Given the listing below, the answer must be only the number of lines containing the string "will".
%%
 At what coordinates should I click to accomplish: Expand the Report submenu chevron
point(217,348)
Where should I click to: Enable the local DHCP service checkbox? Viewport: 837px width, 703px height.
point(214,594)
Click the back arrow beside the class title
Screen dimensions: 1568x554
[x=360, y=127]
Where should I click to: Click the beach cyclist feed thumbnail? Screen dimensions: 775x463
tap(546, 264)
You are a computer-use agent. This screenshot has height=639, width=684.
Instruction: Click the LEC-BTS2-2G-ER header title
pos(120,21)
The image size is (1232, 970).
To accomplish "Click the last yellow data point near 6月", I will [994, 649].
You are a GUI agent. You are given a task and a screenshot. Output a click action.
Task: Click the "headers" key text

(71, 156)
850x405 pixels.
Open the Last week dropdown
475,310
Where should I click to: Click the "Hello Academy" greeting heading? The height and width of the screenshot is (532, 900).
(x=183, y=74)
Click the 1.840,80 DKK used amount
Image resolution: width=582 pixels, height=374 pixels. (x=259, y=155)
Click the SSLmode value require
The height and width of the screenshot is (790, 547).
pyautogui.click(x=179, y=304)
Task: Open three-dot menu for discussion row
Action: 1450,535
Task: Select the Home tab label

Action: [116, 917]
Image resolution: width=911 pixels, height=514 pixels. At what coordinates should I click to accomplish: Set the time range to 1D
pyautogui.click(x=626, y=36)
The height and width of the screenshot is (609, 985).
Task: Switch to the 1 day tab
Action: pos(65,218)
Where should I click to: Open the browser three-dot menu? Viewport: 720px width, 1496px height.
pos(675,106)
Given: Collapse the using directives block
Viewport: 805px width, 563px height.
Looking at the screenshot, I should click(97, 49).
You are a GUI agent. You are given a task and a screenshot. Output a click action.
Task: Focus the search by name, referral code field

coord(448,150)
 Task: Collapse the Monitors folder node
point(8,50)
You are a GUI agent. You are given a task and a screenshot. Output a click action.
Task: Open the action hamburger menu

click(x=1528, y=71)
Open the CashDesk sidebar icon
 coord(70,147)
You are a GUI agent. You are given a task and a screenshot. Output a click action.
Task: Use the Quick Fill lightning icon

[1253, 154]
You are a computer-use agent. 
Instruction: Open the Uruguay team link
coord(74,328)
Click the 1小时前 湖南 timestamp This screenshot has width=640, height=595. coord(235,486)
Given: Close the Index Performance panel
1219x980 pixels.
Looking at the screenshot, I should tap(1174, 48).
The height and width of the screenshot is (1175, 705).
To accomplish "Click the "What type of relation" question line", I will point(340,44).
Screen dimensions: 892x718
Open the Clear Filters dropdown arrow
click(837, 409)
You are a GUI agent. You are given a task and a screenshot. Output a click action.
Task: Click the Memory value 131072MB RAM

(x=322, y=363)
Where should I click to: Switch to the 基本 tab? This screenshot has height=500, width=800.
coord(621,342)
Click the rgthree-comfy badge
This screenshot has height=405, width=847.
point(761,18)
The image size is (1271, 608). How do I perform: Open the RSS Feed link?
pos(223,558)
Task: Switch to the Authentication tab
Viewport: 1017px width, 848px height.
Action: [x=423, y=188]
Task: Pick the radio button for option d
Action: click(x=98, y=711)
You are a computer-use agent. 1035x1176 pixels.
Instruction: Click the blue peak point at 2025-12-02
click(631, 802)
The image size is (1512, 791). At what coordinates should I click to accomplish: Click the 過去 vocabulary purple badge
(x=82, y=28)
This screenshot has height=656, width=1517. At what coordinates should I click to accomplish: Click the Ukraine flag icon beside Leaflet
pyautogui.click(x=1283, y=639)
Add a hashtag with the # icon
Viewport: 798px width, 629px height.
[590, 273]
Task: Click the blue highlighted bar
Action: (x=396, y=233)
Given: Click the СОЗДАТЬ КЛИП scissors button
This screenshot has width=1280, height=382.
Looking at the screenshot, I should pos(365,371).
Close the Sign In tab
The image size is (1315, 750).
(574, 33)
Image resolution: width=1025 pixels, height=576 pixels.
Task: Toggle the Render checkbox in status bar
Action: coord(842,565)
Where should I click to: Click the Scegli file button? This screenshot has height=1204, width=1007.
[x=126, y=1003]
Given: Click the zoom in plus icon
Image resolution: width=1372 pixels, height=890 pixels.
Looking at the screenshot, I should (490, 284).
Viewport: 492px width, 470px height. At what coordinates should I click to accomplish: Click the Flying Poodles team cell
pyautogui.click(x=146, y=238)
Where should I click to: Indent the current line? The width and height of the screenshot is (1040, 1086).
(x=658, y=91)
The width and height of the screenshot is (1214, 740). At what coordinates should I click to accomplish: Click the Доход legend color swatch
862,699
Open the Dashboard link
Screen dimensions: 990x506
%%
* Solution for this problem
2